Bob Dylan e o Nobel de Literatura
A discussão sobre a convergência entre a música e a literatura recebeu mais uma vez os holofotes voltados para si nos últimos meses após o anúncio em outubro do ano passado de que o compositor Bob Dylan ganharia o Nobel da Literatura de 2016. Em uma longa carta, o autor afirmou que “nossas músicas estão vivas na terra dos vivos. Mas músicas são diferentes da literatura. Elas são para ser cantadas, não lidas”. A escolha, do músico para receber um dos mais respeitados prêmios da literatura, entretanto, foi controversa.

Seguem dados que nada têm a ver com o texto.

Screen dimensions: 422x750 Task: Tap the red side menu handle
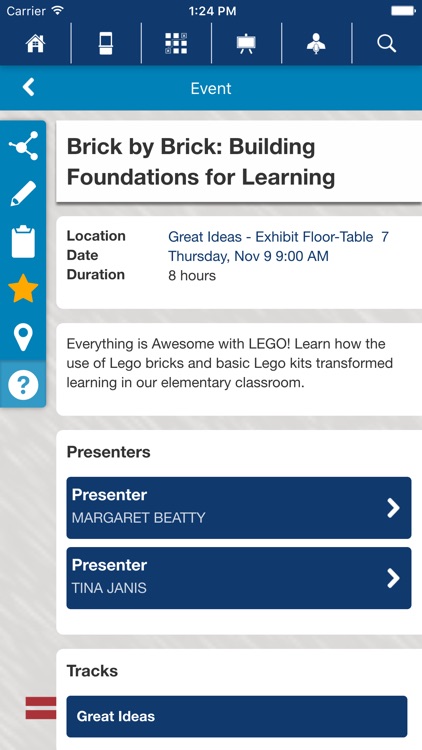41,708
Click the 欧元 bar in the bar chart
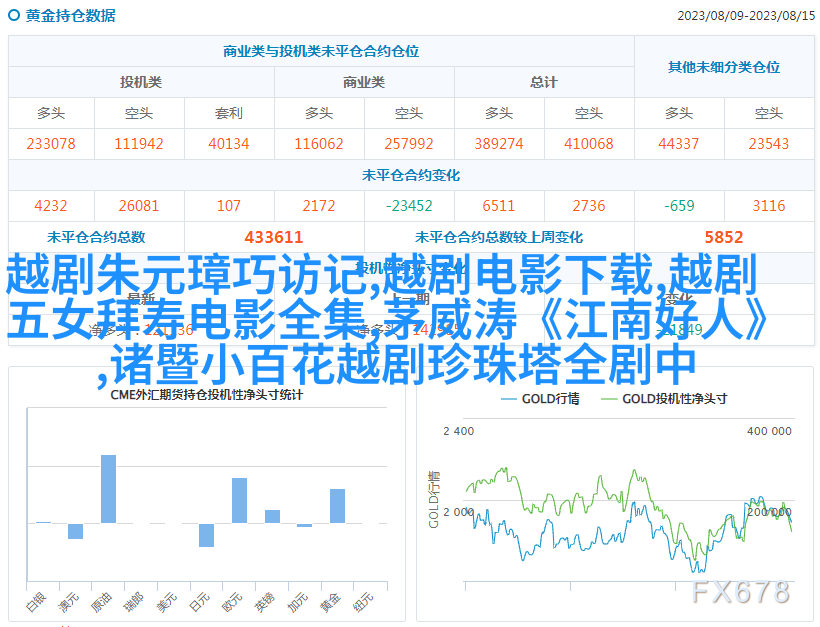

“Eles aproveitaram para dizer que afinal ele tá fazendo um texto como em literatura, uma explicação meio oportuna porque na verdade não tem muito sentido”, comenta Luiz Tatit sobre o caso. “Ele faz letras parecendo um pouco quase que narrativas, que tem historia, personagens, tem uma certa identidade nesse sentido, mas na verdade eles teriam muitos outros autores de livros no mesmo ano”, reflete o músico que acredita que isso é mais uma prova do interesse de literatos no universo da canção e na expansão da literatura para esse ramo.
Por outro lado, Wellington Andrade acredita que o prêmio não foi um ponto fora da curva e que, na verdade, foi uma boa escolha. “Nós colocamos como novidade, um modismo, uma excentricidade, mas a academia assumiu que Bob Dylan é fardo popular da música pop ocidental que merece se reconhecido na literatura”, comenta.